Sometimes it is hard to remember that the defensive thorns of a teenager are his “protectors” from the dangers of the world. Just as God gave the rose bush its thorns as protection against its hostile environment, he provided his children with the wisdom to design their own thorns as well. These self-designed thorns protrude from a teen’s eminence like the quills of a porcupine – serving as protective shields from worldly pain, sorrow and humiliation. Bitterness, anger and self-conscious behaviors are some of the biggest thorns of all. And yet, these ugly thorns are incongruently intertwined with an inner beauty that we cannot help but admire, even if it is from a distance. Of course, more times than not, we end up getting hurt or “jabbed” by unkind teenage words or actions during our attempts to admire this obscured beauty. But witnessing the beauty of their laughter, the gleam of hope in their eyes, or the products of their giving heart makes it worth enduring the pain from a few nasty pricks. As parents, we must try to remember this.

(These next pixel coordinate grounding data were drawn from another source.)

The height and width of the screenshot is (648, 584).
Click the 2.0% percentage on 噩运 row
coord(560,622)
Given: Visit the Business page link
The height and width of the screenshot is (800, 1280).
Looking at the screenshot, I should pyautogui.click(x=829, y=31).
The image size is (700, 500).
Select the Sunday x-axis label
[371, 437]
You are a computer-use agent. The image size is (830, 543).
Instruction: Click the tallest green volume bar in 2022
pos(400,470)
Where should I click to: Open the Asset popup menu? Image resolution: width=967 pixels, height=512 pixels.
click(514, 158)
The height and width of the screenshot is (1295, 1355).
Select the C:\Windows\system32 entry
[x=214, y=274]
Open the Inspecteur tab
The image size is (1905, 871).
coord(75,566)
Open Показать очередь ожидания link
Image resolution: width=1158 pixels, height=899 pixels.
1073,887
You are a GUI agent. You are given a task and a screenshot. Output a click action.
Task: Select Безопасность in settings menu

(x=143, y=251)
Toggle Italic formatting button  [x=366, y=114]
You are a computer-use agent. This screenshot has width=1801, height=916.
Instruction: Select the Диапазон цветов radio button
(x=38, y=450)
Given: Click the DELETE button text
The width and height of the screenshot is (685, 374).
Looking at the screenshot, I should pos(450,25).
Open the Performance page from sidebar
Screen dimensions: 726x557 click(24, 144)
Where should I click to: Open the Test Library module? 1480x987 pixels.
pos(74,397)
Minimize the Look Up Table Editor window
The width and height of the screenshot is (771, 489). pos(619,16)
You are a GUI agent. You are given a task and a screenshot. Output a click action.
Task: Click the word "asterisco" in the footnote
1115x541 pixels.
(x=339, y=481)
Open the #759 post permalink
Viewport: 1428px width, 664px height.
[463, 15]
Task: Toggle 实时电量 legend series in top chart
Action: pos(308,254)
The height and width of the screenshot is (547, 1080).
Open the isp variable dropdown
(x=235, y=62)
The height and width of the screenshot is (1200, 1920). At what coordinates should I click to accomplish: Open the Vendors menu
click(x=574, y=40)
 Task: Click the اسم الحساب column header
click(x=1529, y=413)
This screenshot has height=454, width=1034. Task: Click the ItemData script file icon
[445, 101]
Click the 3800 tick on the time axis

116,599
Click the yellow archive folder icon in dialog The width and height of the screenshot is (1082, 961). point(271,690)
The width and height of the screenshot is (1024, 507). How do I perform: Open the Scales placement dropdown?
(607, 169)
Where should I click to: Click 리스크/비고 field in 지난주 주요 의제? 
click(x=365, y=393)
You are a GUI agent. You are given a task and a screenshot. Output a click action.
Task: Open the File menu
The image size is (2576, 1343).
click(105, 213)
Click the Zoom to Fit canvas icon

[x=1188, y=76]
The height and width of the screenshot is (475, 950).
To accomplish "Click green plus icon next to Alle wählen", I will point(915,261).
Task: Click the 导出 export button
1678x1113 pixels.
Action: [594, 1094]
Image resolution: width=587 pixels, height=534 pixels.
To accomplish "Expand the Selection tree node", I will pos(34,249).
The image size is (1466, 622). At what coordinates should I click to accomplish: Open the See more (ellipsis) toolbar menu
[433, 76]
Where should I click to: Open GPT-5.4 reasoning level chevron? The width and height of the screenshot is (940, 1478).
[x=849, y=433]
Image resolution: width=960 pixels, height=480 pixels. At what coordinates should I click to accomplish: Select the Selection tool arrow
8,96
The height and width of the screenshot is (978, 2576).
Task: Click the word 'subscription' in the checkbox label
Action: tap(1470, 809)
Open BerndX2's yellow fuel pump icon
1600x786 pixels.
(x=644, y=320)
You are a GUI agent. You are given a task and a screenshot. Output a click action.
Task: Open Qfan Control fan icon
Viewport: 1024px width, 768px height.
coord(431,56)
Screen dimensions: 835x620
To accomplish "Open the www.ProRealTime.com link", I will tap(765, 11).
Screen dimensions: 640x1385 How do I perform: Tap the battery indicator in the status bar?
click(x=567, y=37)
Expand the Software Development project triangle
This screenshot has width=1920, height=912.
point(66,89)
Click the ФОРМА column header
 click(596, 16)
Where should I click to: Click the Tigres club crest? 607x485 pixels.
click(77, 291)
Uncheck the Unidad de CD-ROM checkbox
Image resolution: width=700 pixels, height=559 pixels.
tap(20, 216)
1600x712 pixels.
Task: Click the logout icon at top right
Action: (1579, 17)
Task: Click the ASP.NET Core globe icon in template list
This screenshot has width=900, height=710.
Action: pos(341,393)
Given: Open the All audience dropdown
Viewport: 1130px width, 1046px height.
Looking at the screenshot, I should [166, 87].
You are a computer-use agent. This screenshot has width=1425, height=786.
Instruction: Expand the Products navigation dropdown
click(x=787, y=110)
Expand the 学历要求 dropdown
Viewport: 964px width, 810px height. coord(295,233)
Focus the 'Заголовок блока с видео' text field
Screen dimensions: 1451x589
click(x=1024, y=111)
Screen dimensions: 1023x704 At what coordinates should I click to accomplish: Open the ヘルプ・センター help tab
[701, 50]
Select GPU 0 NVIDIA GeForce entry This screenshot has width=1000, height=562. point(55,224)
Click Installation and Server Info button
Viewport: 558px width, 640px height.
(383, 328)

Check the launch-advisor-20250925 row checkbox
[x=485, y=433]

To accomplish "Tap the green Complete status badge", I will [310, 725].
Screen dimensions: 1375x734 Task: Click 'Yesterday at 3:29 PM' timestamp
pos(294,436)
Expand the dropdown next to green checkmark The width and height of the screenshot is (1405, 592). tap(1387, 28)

All too often, teenagers wish to be admired and loved from a distance rather than to share an intimate moment of closeness with their parents. On the rare occasion that they allow us to get close, maybe even hold them, we are usually forced to place our arms somewhere in between the sharpness of their thorns. But we can learn to be at peace with this.
Think about it. We want our rose bushes to turn into something healthy and beautiful, so we try to look beyond the thorns and remain consistent with our care taking – we begin to understand that thorns have purpose and that they are extensions of the rose that are contiguous to its beauty. We try to be loyal with our feeding and nurturing duties. The same holds true for our children. Blooming teens must be fed and nurtured consistently to maintain their physical, spiritual and emotional well-being. This enables them to grow, flourish and eventually flower into loving, responsible adults. A teenager should be fertilized with the nutrients of love, admiration and respect; fed and watered with God’s Word, and allowed to reach towards the rays of the sun for its life-sustaining light.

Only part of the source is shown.